>>>

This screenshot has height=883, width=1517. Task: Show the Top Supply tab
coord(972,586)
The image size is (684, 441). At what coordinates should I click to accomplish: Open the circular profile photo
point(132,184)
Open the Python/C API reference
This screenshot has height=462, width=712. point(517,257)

<<<

**ABOUT THIS TASK**
Retype the records above in full, with no differences.

**ANSWER BOX**
This screenshot has height=883, width=1517. Task: Show the Top Supply tab
coord(972,586)
The image size is (684, 441). At what coordinates should I click to accomplish: Open the circular profile photo
point(132,184)
Open the Python/C API reference
This screenshot has height=462, width=712. point(517,257)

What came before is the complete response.